Another useful trick I talk about in Writing Love is how popular movies and books use the structure and elements of fairy tales.  Obviously movies like Arthur (the original) and Pretty Woman and The Princess Diaries are Cinderella stories, and the romantic comedy While You Were Sleeping is an interesting twist on Sleeping Beauty.  But a lot of great movies have fairy tale elements without being obvious fairy tales.  As grittily realistic as it is, The Godfather is still a retelling of the old tale of the old king who has three sons, one of whom will inherit the kingdom, and it’s the youngest and least likely son who ends up ascending to the throne.   Rosemary’s Baby and The Exorcist are stories of changeling children—and you don’t even want to get me started on all the fairy tale elements that made the Harry Potter series and Twilight series such modern classics.

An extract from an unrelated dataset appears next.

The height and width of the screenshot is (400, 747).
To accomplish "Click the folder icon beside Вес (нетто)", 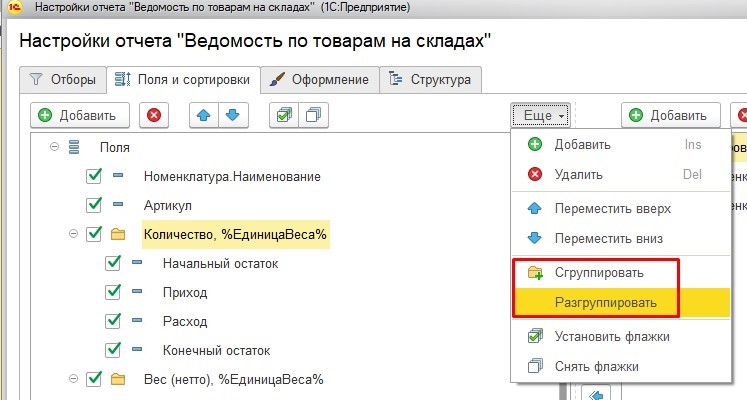I will pos(119,379).
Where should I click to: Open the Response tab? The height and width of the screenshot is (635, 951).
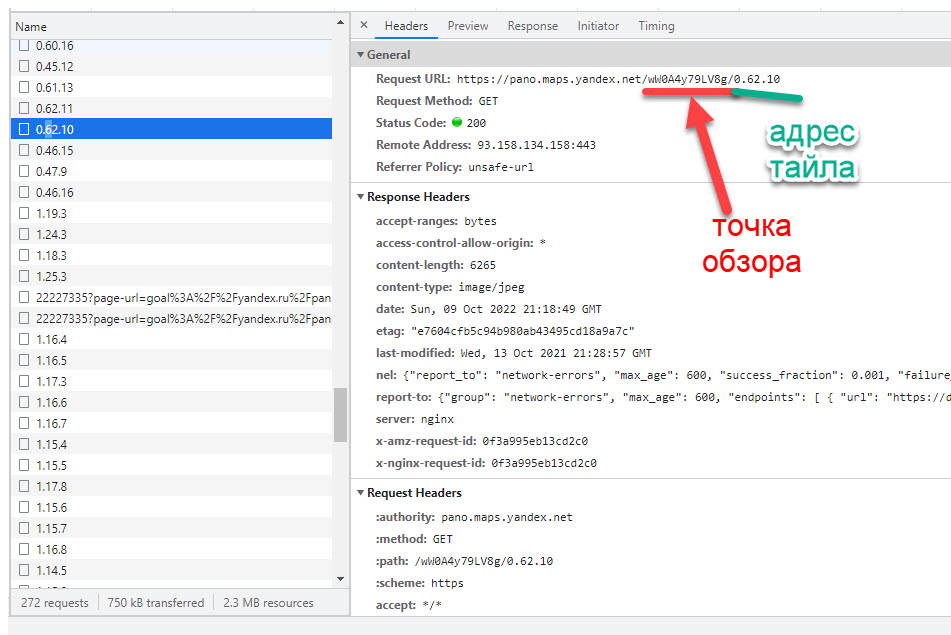(x=533, y=26)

I always use fairy tale elements in my own supernatural thrillers, and my newest, The Space Between, is definitely what I’d consider a fairy tale structure, even though it looks on the surface like a dark, edgy supernatural thriller. 

Here’s the story:

Sixteen-year old Anna Sullivan is having terrible dreams of a massacre at her school. Anna’s father is a mentally unstable veteran, her mother vanished when Anna was five, and Anna might just chalk the dreams up to a reflection of her crazy waking life — except that Tyler Marsh, the most popular guy at the school and Anna’s secret crush, is having the exact same dream.

Despite the gulf between them in social status, Anna and Tyler connect, first in the dream and then in reality. As the dreams reveal more, with clues from the school social structure, quantum physics, probability, and Anna’s own past, Anna becomes convinced that they are being shown the future so they can prevent the shooting…

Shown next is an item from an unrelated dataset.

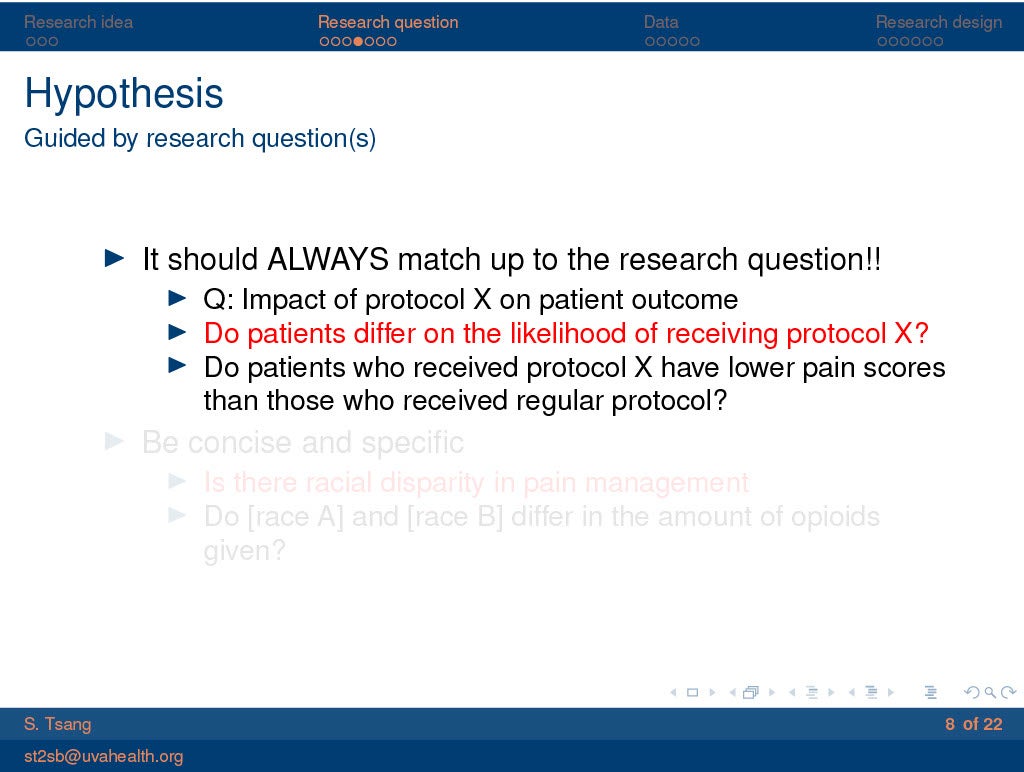The width and height of the screenshot is (1024, 772).
Task: Go to previous slide with first left arrow
Action: (672, 692)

If they can survive the shooter — and the dream.

You could say it’s a very modern and topical story, dealing with the possibility of a school shooting on a high school campus, but it’s also a Cinderella story, with a lonely, alienated girl secretly in love with a boy who is part of the hierarchical royalty of the school, and instead of a prince rescuing a princess, in this story this commoner girl is committed to rescuing the prince. She has prophetic dreams; she finds very strange help in the form of a dwarf who seems to have witchlike powers; and she takes on power of her own.   It’s the fairy tale undercurrent that I feel drives the book, and gives it the dreamlike sense I’m always looking for in a spooky thriller.

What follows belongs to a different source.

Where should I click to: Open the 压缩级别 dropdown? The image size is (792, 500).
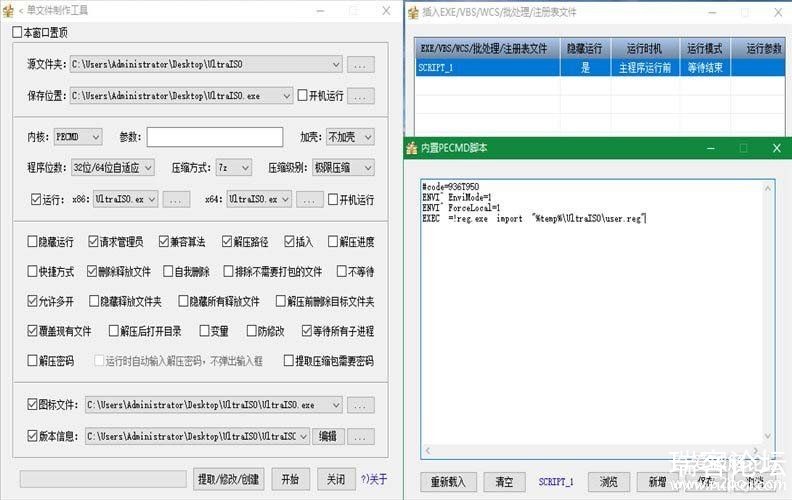point(343,167)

So I’d love to hear some examples of your favorite setpiece scenes, in books or movies. And what about this fairy tale element?  Do you see it working in books and movies that you love?

—————

The Space Between is available in all e-formats, pdf and online viewing:  $2.99

Amazon  Nook  Smashwords

Writing Love: Screenwriting Tricks for Authors, II is also available in all e-formats, pdf and online viewing:  $2.99

 Amazon   Nook   Smashwords

 

2 Comments

  1. Sheree Gillcrist on August 8, 2011 at 1:55 pm

    Hi Alex. Thank you for your thought provoking blog. I will need to read it a few times to place my books that I read in a timeline of asssociation but I am already formulating the process:}. Setpiece example in a movie for me would be the scene in The Bridges of Madison County( sorry Diane for coming back to this. On of my favs) is when Robert is driving out of town forever after asking Fransesca to come with him. It is raining and he is sitting in his truck waiting for the lights to turn and she in hers with her husband , just sitting at the crossroads watching the back of his head . She weeps with the rhythm of the wind shield wipers after deciding to sacrifice her happiness to stay with her family.In the time that it takes the lights to change, she places her hand on the door handle and gently but firmly starts to press it down but guilt has her cemented to her seat and she watches Robert drive out of her life forever. Then it’s back to the farmhouse and to the routine of being invisible to her family. Loved it.

    • alexandra sokoloff on August 8, 2011 at 2:03 pm

      Sheree, that’s such a beautiful example it makes me want to see the movie and read the book again! And such a good illustration of how a setpiece doesn’t have to be some special effects extravaganza (although the weather helps!) – it’s so emotionally wrenching and satisfying at the same time.